Achcar on the Mufti of Jerusalem
When in New York recently I saw this book around and was tempted to buy it. I now regret not doing so! But Gilbert Achcar has a piece in Le Monde Diplomatique, highlighting the (mis)use of the sorry affair of the Mutfi of Jerusalem's pro-Nazi leanings by Israelis, usually to tarnish all Palestinians with some kind of responsibility of the Holocaust. I had read about the Mufti's generally terrible politics (on Palestinian as well as Jewish issues) in the 1930s and 1940s in Rachid Khalidi's excellent The Iron Cage so this came as no surprise, but I didn't know the extent to which Israel had exploited him:
But the Zionists claimed the mufti was an official representative of the Palestinians and Arabs and in 1945 demanded (without success) that he be handed over to the international military tribunal at Nuremberg, as if he had been a key part of the Nazi genocide machine. Articles, pamphlets and books were produced to present Husseini as a candidate for prosecution. The mufti served a symbolic purpose, allowing the Zionists to claim that the Palestinians shared responsibility for the genocide, and justify the creation of a “Jewish state” on the territory of their homeland.
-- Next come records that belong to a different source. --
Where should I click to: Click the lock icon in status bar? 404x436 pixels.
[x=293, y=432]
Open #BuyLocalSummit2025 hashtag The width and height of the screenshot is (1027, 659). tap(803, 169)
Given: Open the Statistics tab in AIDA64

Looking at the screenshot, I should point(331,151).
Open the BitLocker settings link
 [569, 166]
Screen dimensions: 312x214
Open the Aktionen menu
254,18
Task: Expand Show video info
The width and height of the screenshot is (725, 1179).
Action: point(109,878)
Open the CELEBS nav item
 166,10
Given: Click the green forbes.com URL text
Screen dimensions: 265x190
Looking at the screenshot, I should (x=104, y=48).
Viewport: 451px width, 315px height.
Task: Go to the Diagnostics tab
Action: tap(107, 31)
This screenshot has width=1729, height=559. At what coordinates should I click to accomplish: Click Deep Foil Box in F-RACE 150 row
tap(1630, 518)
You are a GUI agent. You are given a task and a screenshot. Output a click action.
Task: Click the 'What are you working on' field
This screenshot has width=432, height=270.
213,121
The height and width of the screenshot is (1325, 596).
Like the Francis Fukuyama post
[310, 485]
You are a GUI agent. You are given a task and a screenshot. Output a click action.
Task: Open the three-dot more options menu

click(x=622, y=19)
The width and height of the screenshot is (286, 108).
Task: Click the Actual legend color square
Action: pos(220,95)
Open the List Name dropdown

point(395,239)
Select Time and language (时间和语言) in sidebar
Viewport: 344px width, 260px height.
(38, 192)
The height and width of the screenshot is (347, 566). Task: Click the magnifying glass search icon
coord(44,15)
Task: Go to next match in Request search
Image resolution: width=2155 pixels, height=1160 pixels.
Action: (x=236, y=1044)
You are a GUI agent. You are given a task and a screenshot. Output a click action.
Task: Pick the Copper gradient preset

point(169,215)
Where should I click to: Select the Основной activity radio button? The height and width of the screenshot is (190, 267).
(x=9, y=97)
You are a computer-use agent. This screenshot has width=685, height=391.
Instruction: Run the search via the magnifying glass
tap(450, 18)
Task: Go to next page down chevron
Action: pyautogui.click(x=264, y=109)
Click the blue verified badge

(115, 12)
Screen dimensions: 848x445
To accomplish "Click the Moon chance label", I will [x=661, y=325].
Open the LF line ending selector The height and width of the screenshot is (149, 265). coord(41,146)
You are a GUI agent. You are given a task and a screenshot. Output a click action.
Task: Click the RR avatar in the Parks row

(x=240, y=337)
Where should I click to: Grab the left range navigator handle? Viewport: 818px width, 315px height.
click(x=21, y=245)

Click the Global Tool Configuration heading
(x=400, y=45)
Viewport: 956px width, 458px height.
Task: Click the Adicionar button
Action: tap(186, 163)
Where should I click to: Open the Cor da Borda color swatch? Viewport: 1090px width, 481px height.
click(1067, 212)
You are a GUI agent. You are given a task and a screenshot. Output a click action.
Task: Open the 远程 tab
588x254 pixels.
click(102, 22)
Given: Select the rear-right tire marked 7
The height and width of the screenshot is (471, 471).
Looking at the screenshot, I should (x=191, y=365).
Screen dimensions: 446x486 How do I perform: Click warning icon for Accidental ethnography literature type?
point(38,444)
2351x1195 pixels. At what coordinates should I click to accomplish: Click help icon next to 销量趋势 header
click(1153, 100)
This motive became a constant in the propaganda of the state of Israel. It explains the extraordinary importance accorded to the mufti in the Holocaust memorial museum, in Jerusalem. Tom Segev observes that the wall dedicated to al-Husseini gives the impression of a convergence between the Nazis’ genocide plans and Arab hostility towards Israel. Peter Novick points out that the entry on the mufti in the Encyclopedia of the Holocaust, published in association with Yad Vashem (the Holocaust remembrance authority), is much longer than those on Himmler, Goebbels or Eichmann, and only a little shorter than that on Hitler.
That last bit is quite incredible!
On a related note I am currently reading Ian Johnson's A Mosque in Munich, which is about American recuperation of Muslim allies of the Nazis (mostly from dissident Soviets from the republics that are majority Muslim — the Stan countries). It's fascinating so far, although Johnson's grasp of Islamism is weak when he discusses the Egyptian Muslim Brothers. More about that later.
P.S. Achcar also did a podcast for the Diplo.